About 1 of every 6 Californians lives in poverty, which helps explain why almost 12 million state residents are enrolled in Medi-Cal — the state’s version of Medicaid, the health insurance program for impoverished Americans that’s jointly funded by federal and state taxpayers. California’s enrollment is by far the largest in the country. Yet because the state is relatively wealthy, California has to pick up a larger share of its Medicaid costs than almost every other state does. The higher a state’s median income, the smaller the fraction of Medicaid costs that the federal government will pay.
For every dollar California taxpayers spend on Medi-Cal, the federal government puts up roughly $1. In Indiana, the federal contribution is about $2. In Mississippi, it’s almost $3.
So, faced with an enormous Medi-Cal bill and insufficient help from Washington, the state Legislature decided in 2009 to game the system. It imposed a tax on private hospitals, nominally to raise more money to pay for Medi-Cal. In fact, the money went right back to the hospitals in the form of higher reimbursements for Medi-Cal treatments — but along the way, it drew a roughly equal amount of dollars from the federal government, effectively doubling the revenue generated by the tax. By 2015, the tax was bringing in about $4 billion, plus $4 billion more from Washington.
Why not leave this issue to the Legislature? The hospital association, whose members pay the tax, is rightly worried about two potential problems: that partisan squabbling might prevent lawmakers from renewing the levy in the future, and that the Legislature might siphon off more of the dollars for something other than Medi-Cal. The state has been diverting a portion of the revenue to the General Fund in a way that effectively lets lawmakers spend it however they wish, with the portion rising from 15% in 2009 to 24% in current law. Proposition 52 would cap the diversion at 24% in perpetuity.
That’s what critics call ballot-box budgeting — dictating through an initiative how the Legislature must spend tax dollars. It’s a risky practice because it leaves lawmakers with less flexibility to shift priorities and respond to budget crises. Yet Medi-Cal is just the sort of program that could use some constitutional protection. The state already beggars it, paying some of the lowest rates in the country for medical services. As a result, poor Californians have struggled to find doctors who’ll take Medi-Cal, so they’ve continued going to hospital emergency rooms — a costly and inefficient way to deliver healthcare. Proposition 52 wouldn’t improve that situation, but it would prevent it from getting worse.

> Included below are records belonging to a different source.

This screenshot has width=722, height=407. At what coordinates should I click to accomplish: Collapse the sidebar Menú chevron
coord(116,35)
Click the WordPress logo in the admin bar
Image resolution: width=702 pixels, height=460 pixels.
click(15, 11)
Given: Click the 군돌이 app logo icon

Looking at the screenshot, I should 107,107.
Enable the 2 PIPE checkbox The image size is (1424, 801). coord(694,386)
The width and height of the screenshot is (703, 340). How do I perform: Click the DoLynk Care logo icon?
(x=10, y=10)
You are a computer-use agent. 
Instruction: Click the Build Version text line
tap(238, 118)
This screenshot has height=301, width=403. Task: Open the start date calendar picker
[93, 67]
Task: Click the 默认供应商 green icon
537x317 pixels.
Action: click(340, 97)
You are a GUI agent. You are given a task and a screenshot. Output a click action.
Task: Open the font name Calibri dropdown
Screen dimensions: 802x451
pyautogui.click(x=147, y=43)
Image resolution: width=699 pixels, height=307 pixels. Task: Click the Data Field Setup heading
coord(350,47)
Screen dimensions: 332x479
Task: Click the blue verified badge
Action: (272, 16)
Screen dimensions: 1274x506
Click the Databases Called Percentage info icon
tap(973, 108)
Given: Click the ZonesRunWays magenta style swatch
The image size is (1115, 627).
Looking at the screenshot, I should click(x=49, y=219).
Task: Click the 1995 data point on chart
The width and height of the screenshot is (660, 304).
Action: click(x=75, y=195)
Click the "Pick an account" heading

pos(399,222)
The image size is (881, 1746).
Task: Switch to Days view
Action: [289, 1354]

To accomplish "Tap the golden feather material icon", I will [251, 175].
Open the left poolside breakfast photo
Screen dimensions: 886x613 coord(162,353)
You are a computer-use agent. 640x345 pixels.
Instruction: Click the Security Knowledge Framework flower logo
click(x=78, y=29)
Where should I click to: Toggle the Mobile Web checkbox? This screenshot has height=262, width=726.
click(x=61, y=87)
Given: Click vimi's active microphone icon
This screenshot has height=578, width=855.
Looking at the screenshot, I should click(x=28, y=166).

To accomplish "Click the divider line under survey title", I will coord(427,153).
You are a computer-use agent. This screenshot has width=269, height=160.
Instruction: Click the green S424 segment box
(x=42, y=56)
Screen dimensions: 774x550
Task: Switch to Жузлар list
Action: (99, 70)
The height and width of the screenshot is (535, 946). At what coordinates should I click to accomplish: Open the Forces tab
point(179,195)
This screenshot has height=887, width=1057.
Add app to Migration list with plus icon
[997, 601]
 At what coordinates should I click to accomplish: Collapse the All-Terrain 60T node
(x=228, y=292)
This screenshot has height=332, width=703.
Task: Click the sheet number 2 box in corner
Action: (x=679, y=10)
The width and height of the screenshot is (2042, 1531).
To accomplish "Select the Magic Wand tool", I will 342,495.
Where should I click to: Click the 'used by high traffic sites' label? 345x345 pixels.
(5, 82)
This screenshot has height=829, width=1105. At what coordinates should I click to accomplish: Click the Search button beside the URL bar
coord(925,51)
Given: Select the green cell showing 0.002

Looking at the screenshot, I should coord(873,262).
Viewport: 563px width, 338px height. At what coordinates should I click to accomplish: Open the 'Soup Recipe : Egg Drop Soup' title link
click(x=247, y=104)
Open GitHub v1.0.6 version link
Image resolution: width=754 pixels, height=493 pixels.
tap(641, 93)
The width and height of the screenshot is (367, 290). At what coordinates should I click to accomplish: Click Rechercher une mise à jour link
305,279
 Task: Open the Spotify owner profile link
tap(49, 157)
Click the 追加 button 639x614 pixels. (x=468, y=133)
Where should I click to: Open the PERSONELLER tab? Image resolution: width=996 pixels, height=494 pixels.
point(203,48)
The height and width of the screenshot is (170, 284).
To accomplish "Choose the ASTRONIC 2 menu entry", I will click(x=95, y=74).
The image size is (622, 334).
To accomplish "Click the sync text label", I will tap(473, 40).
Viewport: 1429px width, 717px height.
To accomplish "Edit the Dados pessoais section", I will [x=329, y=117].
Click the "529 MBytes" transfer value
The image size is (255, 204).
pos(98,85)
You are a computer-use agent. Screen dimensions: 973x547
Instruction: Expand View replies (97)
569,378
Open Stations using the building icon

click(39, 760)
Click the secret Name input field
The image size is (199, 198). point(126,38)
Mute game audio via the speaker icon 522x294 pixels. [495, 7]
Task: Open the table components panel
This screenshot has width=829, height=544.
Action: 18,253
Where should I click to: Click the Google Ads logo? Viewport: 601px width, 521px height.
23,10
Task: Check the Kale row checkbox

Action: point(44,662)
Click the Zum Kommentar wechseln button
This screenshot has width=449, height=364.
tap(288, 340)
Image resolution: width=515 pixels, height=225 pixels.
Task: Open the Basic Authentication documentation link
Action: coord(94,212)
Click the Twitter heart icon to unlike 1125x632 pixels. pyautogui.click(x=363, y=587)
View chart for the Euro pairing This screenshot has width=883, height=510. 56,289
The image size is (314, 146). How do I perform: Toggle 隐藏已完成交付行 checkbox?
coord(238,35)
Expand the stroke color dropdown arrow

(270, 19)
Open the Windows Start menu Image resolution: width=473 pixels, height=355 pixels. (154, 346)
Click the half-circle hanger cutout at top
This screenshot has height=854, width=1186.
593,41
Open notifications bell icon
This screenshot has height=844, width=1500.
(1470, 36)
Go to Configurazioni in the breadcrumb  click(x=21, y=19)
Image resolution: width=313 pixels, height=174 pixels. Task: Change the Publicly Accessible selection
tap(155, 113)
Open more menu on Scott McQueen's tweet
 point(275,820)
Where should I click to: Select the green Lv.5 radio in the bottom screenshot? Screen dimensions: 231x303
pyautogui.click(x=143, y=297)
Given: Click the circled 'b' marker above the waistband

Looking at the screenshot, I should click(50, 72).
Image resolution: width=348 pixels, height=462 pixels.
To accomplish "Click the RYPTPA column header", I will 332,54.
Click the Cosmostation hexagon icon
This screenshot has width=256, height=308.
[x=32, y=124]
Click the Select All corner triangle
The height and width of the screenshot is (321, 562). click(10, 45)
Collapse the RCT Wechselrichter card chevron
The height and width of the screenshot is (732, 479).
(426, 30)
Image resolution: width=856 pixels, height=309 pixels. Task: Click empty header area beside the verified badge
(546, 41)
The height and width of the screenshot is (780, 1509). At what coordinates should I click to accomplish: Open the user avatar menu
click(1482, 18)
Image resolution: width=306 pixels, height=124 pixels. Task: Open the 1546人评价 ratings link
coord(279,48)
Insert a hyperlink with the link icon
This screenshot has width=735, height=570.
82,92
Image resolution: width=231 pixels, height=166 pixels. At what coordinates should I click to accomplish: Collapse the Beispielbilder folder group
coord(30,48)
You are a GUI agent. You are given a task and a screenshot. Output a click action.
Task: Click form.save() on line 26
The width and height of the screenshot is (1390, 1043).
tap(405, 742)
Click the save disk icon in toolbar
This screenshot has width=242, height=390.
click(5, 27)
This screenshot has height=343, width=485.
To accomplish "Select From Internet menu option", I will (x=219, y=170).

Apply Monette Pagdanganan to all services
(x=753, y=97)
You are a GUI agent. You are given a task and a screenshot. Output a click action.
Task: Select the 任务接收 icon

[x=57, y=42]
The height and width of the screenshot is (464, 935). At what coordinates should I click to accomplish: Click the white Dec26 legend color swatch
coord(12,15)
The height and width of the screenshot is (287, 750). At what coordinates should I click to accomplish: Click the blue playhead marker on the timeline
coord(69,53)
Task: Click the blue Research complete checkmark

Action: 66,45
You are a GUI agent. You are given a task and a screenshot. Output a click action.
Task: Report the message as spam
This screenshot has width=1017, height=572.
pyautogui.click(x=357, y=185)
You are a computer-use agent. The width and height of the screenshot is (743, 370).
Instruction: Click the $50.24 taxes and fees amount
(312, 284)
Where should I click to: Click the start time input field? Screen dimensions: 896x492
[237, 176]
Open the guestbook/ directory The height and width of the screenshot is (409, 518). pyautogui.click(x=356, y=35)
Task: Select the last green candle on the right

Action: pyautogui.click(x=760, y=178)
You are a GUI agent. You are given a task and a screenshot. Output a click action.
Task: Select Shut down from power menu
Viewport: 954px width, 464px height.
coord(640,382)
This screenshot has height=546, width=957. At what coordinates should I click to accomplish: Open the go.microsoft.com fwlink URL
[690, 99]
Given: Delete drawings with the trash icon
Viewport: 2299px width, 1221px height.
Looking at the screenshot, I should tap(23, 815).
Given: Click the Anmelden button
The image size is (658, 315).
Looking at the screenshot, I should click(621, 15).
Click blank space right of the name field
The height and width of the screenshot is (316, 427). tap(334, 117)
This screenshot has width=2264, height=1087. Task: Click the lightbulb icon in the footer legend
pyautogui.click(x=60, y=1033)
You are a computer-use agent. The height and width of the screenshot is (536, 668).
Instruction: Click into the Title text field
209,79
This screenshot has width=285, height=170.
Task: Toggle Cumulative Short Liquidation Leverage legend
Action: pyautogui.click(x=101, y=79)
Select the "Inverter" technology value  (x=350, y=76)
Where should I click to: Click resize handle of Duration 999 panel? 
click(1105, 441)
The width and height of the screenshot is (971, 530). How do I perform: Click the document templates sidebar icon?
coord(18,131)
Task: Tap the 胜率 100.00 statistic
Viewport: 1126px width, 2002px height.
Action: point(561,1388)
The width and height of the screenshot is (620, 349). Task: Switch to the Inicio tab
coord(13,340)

The Service Employees International Union-United Healthcare Workers West, which opposes the ballot measure, offers a different complaint: Proposition 52 would guarantee that the Medi-Cal funds raised by the hospital tax are spent reimbursing hospitals, not attending to any of Medi-Cal’s many other needs.
The union is right that Medi-Cal should be putting more money into primary and preventive care, wellness programs and other efforts to keep enrollees out of the hospital in the first place. But hospitals remain a crucial source of many types of treatment needed by Medi-Cal patients, including outpatient services, specialists’ care and, yes, emergency room visits. Medi-Cal is already a potential money-loser for many hospitals; without the money provided by the tax, it could become even harder for Medi-Cal patients to find hospitals willing to treat them outside the emergency room.
Generally speaking, it’s better for voters not to tie lawmakers’ hands on the budget. But the tradeoff presented by Proposition 52 is, on balance, a fair one. It would preserve an important revenue source for a vital safety-net program that’s already woefully underfunded. It deserves a yes vote.